*** Supplied entries ***

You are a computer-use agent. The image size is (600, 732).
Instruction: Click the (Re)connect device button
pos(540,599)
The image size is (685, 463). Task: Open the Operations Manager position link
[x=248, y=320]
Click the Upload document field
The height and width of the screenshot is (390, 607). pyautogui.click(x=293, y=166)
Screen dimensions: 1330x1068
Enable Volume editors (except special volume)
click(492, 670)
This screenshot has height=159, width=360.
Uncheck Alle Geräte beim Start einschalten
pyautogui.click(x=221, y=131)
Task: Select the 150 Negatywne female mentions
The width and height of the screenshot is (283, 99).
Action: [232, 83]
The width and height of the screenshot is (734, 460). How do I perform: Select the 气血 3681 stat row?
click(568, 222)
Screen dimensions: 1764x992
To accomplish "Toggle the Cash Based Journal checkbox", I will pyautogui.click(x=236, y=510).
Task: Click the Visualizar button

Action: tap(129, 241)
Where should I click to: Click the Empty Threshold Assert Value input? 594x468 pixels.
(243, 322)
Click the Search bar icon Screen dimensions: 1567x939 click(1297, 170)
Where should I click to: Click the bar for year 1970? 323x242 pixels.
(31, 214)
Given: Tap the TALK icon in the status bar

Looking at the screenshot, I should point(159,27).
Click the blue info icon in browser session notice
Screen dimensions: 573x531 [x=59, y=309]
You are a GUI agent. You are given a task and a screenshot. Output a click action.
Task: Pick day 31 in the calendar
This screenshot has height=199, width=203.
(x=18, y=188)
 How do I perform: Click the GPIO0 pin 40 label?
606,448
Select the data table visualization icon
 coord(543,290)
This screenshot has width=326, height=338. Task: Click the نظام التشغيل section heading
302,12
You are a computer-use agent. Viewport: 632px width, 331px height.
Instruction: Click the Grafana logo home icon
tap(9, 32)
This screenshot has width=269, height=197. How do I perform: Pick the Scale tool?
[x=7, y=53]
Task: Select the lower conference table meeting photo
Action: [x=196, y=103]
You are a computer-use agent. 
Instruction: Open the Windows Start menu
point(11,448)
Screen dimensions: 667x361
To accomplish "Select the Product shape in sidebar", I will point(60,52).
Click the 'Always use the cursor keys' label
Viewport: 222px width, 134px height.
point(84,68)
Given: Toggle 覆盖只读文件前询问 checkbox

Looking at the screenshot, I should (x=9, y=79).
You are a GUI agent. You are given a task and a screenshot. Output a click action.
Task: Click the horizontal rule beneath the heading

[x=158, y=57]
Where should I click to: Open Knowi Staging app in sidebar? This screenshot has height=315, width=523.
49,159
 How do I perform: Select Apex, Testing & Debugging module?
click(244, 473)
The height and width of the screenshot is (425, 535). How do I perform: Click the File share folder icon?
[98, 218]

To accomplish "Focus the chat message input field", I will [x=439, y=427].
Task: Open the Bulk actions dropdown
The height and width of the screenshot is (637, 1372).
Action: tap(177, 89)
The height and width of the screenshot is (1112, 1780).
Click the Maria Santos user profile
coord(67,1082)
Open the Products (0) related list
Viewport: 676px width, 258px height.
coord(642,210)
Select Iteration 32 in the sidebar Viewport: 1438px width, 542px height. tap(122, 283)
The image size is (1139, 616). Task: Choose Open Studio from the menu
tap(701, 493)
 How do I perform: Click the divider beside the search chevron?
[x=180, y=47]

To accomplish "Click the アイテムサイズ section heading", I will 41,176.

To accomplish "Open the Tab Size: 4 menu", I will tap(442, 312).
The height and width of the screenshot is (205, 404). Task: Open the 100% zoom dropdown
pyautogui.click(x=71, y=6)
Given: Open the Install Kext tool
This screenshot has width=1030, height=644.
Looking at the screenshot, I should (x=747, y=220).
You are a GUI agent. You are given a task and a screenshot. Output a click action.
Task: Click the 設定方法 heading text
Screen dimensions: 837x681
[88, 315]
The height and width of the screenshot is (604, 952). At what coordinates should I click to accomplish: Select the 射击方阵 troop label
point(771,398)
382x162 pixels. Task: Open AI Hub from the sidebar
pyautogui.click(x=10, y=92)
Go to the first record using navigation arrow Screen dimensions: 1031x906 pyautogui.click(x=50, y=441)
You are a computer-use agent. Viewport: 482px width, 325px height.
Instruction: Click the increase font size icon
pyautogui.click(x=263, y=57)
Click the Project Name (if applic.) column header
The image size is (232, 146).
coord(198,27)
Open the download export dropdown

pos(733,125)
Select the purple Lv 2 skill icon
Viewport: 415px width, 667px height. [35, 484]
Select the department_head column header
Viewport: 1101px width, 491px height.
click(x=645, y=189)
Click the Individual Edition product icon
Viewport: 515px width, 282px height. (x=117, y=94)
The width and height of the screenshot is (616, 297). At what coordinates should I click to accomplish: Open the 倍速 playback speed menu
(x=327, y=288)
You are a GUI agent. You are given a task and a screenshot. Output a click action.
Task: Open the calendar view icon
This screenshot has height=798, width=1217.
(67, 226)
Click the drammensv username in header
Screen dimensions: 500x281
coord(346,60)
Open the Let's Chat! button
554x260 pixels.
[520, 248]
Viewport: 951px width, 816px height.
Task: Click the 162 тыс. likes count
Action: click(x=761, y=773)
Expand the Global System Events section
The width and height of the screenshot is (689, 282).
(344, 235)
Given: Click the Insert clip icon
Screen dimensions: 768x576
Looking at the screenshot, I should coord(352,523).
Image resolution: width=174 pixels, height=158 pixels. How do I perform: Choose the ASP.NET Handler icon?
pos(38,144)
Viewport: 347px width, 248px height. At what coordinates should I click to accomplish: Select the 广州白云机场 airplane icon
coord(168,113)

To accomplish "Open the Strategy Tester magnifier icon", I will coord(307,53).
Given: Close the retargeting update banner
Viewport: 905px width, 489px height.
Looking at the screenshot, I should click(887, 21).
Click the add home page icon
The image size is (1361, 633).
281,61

*** End of Supplied entries ***

Work order:
Starting with the line that contains "The width and height of the screenshot is (616, 297).", print each line through the last one in the listing. Include both end lines and add nothing.

Exercise result:
The width and height of the screenshot is (616, 297). At what coordinates should I click to accomplish: Open the 倍速 playback speed menu
(x=327, y=288)
You are a GUI agent. You are given a task and a screenshot. Output a click action.
Task: Open the calendar view icon
This screenshot has height=798, width=1217.
(67, 226)
Click the drammensv username in header
Screen dimensions: 500x281
coord(346,60)
Open the Let's Chat! button
554x260 pixels.
[520, 248]
Viewport: 951px width, 816px height.
Task: Click the 162 тыс. likes count
Action: click(x=761, y=773)
Expand the Global System Events section
The width and height of the screenshot is (689, 282).
(344, 235)
Given: Click the Insert clip icon
Screen dimensions: 768x576
Looking at the screenshot, I should coord(352,523).
Image resolution: width=174 pixels, height=158 pixels. How do I perform: Choose the ASP.NET Handler icon?
pos(38,144)
Viewport: 347px width, 248px height. At what coordinates should I click to accomplish: Select the 广州白云机场 airplane icon
coord(168,113)

To accomplish "Open the Strategy Tester magnifier icon", I will coord(307,53).
Given: Close the retargeting update banner
Viewport: 905px width, 489px height.
Looking at the screenshot, I should click(887, 21).
Click the add home page icon
The image size is (1361, 633).
281,61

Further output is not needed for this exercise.